===== Provided data
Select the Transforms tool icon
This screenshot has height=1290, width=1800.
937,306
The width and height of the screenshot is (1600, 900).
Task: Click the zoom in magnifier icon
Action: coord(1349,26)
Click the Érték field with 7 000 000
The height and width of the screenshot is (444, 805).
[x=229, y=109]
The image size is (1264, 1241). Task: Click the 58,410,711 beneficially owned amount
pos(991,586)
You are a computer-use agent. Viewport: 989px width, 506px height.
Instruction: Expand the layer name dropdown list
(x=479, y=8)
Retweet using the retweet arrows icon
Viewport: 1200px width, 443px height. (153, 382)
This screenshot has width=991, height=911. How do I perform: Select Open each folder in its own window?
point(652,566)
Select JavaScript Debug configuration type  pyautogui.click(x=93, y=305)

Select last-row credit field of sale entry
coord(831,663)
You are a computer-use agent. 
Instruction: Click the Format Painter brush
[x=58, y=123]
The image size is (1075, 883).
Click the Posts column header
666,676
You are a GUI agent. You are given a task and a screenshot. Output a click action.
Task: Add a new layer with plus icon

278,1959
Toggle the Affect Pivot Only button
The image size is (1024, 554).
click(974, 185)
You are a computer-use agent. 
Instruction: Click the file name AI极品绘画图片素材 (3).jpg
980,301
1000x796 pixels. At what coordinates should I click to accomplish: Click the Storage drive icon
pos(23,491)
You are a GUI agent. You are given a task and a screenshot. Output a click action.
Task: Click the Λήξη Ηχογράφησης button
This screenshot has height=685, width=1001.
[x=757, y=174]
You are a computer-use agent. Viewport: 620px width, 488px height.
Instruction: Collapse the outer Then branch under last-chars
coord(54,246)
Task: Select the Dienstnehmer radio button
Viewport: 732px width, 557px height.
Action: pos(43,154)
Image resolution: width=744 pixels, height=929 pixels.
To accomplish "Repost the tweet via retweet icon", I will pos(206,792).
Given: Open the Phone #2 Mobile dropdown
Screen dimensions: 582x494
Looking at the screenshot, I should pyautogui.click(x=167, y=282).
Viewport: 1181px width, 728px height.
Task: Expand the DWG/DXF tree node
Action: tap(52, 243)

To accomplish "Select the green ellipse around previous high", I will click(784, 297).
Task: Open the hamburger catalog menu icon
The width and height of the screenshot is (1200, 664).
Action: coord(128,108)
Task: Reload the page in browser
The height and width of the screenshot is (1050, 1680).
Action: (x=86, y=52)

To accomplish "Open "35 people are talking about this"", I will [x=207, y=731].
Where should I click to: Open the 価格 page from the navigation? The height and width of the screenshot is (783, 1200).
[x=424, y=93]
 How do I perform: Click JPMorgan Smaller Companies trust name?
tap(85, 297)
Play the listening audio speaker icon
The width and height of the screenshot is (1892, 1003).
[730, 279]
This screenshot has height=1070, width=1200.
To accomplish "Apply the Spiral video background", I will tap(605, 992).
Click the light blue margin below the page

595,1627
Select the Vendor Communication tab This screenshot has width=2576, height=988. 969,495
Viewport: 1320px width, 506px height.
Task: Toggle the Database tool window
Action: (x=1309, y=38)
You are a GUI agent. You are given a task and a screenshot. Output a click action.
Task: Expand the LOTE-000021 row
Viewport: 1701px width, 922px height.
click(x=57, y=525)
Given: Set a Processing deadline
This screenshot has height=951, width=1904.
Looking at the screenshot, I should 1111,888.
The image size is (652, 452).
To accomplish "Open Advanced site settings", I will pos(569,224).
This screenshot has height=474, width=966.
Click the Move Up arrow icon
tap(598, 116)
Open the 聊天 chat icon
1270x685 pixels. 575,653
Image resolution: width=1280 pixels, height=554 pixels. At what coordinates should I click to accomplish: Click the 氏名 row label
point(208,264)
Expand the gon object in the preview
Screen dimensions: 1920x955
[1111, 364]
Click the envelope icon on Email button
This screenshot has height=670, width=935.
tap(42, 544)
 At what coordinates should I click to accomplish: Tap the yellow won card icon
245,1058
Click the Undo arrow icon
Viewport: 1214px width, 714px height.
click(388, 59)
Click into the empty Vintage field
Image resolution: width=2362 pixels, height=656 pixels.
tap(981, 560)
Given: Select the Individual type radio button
==========
Please reproduce each line above exactly as written.

Select the Transforms tool icon
This screenshot has height=1290, width=1800.
937,306
The width and height of the screenshot is (1600, 900).
Task: Click the zoom in magnifier icon
Action: coord(1349,26)
Click the Érték field with 7 000 000
The height and width of the screenshot is (444, 805).
[x=229, y=109]
The image size is (1264, 1241). Task: Click the 58,410,711 beneficially owned amount
pos(991,586)
You are a computer-use agent. Viewport: 989px width, 506px height.
Instruction: Expand the layer name dropdown list
(x=479, y=8)
Retweet using the retweet arrows icon
Viewport: 1200px width, 443px height. (153, 382)
This screenshot has width=991, height=911. How do I perform: Select Open each folder in its own window?
point(652,566)
Select JavaScript Debug configuration type  pyautogui.click(x=93, y=305)

Select last-row credit field of sale entry
coord(831,663)
You are a computer-use agent. 
Instruction: Click the Format Painter brush
[x=58, y=123]
The image size is (1075, 883).
Click the Posts column header
666,676
You are a GUI agent. You are given a task and a screenshot. Output a click action.
Task: Add a new layer with plus icon

278,1959
Toggle the Affect Pivot Only button
The image size is (1024, 554).
click(974, 185)
You are a computer-use agent. 
Instruction: Click the file name AI极品绘画图片素材 (3).jpg
980,301
1000x796 pixels. At what coordinates should I click to accomplish: Click the Storage drive icon
pos(23,491)
You are a GUI agent. You are given a task and a screenshot. Output a click action.
Task: Click the Λήξη Ηχογράφησης button
This screenshot has height=685, width=1001.
[x=757, y=174]
You are a computer-use agent. Viewport: 620px width, 488px height.
Instruction: Collapse the outer Then branch under last-chars
coord(54,246)
Task: Select the Dienstnehmer radio button
Viewport: 732px width, 557px height.
Action: pos(43,154)
Image resolution: width=744 pixels, height=929 pixels.
To accomplish "Repost the tweet via retweet icon", I will pos(206,792).
Given: Open the Phone #2 Mobile dropdown
Screen dimensions: 582x494
Looking at the screenshot, I should pyautogui.click(x=167, y=282).
Viewport: 1181px width, 728px height.
Task: Expand the DWG/DXF tree node
Action: tap(52, 243)

To accomplish "Select the green ellipse around previous high", I will click(784, 297).
Task: Open the hamburger catalog menu icon
The width and height of the screenshot is (1200, 664).
Action: coord(128,108)
Task: Reload the page in browser
The height and width of the screenshot is (1050, 1680).
Action: (x=86, y=52)

To accomplish "Open "35 people are talking about this"", I will [x=207, y=731].
Where should I click to: Open the 価格 page from the navigation? The height and width of the screenshot is (783, 1200).
[x=424, y=93]
 How do I perform: Click JPMorgan Smaller Companies trust name?
tap(85, 297)
Play the listening audio speaker icon
The width and height of the screenshot is (1892, 1003).
[730, 279]
This screenshot has height=1070, width=1200.
To accomplish "Apply the Spiral video background", I will tap(605, 992).
Click the light blue margin below the page

595,1627
Select the Vendor Communication tab This screenshot has width=2576, height=988. 969,495
Viewport: 1320px width, 506px height.
Task: Toggle the Database tool window
Action: (x=1309, y=38)
You are a GUI agent. You are given a task and a screenshot. Output a click action.
Task: Expand the LOTE-000021 row
Viewport: 1701px width, 922px height.
click(x=57, y=525)
Given: Set a Processing deadline
This screenshot has height=951, width=1904.
Looking at the screenshot, I should 1111,888.
The image size is (652, 452).
To accomplish "Open Advanced site settings", I will pos(569,224).
This screenshot has height=474, width=966.
Click the Move Up arrow icon
tap(598, 116)
Open the 聊天 chat icon
1270x685 pixels. 575,653
Image resolution: width=1280 pixels, height=554 pixels. At what coordinates should I click to accomplish: Click the 氏名 row label
point(208,264)
Expand the gon object in the preview
Screen dimensions: 1920x955
[1111, 364]
Click the envelope icon on Email button
This screenshot has height=670, width=935.
tap(42, 544)
 At what coordinates should I click to accomplish: Tap the yellow won card icon
245,1058
Click the Undo arrow icon
Viewport: 1214px width, 714px height.
click(388, 59)
Click into the empty Vintage field
Image resolution: width=2362 pixels, height=656 pixels.
tap(981, 560)
Given: Select the Individual type radio button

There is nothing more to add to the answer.